→ **What this task involves**: Each entry needs to be duplicated exactly.

Top of Provided data

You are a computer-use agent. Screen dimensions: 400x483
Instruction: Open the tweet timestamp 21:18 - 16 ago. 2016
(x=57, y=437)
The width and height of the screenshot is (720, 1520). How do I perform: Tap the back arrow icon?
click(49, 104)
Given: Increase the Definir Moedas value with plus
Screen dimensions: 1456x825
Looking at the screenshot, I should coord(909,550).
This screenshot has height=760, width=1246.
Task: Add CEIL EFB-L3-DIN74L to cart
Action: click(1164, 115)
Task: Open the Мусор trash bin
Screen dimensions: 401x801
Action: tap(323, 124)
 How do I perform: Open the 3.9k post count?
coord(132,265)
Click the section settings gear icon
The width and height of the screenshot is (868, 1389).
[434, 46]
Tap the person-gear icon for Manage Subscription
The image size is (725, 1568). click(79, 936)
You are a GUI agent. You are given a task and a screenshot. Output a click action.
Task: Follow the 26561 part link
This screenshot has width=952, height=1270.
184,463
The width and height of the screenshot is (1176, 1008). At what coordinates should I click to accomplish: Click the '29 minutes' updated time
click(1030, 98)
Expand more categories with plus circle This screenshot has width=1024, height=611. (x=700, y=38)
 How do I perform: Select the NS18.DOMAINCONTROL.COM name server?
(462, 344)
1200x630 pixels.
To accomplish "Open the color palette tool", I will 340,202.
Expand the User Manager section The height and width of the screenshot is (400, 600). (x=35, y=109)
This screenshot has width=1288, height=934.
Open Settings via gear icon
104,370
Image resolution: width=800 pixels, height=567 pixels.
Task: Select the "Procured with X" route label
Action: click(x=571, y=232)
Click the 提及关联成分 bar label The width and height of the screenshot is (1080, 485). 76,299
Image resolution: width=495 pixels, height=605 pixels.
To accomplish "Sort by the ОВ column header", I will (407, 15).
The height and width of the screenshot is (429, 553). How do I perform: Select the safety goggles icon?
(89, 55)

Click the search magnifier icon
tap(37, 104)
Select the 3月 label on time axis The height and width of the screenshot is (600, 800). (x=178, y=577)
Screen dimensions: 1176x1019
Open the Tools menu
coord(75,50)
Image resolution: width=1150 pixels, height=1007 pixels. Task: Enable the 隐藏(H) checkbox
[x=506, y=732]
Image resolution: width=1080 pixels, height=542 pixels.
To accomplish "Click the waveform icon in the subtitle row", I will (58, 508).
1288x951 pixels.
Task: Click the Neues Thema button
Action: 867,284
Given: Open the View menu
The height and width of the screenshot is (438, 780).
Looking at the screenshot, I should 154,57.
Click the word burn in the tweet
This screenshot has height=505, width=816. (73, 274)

Bottom of Provided data

→ **Answer to the problem**:
You are a computer-use agent. Screen dimensions: 400x483
Instruction: Open the tweet timestamp 21:18 - 16 ago. 2016
(x=57, y=437)
The width and height of the screenshot is (720, 1520). How do I perform: Tap the back arrow icon?
click(49, 104)
Given: Increase the Definir Moedas value with plus
Screen dimensions: 1456x825
Looking at the screenshot, I should coord(909,550).
This screenshot has height=760, width=1246.
Task: Add CEIL EFB-L3-DIN74L to cart
Action: click(1164, 115)
Task: Open the Мусор trash bin
Screen dimensions: 401x801
Action: tap(323, 124)
 How do I perform: Open the 3.9k post count?
coord(132,265)
Click the section settings gear icon
The width and height of the screenshot is (868, 1389).
[434, 46]
Tap the person-gear icon for Manage Subscription
The image size is (725, 1568). click(79, 936)
You are a GUI agent. You are given a task and a screenshot. Output a click action.
Task: Follow the 26561 part link
This screenshot has width=952, height=1270.
184,463
The width and height of the screenshot is (1176, 1008). At what coordinates should I click to accomplish: Click the '29 minutes' updated time
click(1030, 98)
Expand more categories with plus circle This screenshot has width=1024, height=611. (x=700, y=38)
 How do I perform: Select the NS18.DOMAINCONTROL.COM name server?
(462, 344)
1200x630 pixels.
To accomplish "Open the color palette tool", I will 340,202.
Expand the User Manager section The height and width of the screenshot is (400, 600). (x=35, y=109)
This screenshot has width=1288, height=934.
Open Settings via gear icon
104,370
Image resolution: width=800 pixels, height=567 pixels.
Task: Select the "Procured with X" route label
Action: click(x=571, y=232)
Click the 提及关联成分 bar label The width and height of the screenshot is (1080, 485). 76,299
Image resolution: width=495 pixels, height=605 pixels.
To accomplish "Sort by the ОВ column header", I will (407, 15).
The height and width of the screenshot is (429, 553). How do I perform: Select the safety goggles icon?
(89, 55)

Click the search magnifier icon
tap(37, 104)
Select the 3月 label on time axis The height and width of the screenshot is (600, 800). (x=178, y=577)
Screen dimensions: 1176x1019
Open the Tools menu
coord(75,50)
Image resolution: width=1150 pixels, height=1007 pixels. Task: Enable the 隐藏(H) checkbox
[x=506, y=732]
Image resolution: width=1080 pixels, height=542 pixels.
To accomplish "Click the waveform icon in the subtitle row", I will (58, 508).
1288x951 pixels.
Task: Click the Neues Thema button
Action: 867,284
Given: Open the View menu
The height and width of the screenshot is (438, 780).
Looking at the screenshot, I should 154,57.
Click the word burn in the tweet
This screenshot has height=505, width=816. (73, 274)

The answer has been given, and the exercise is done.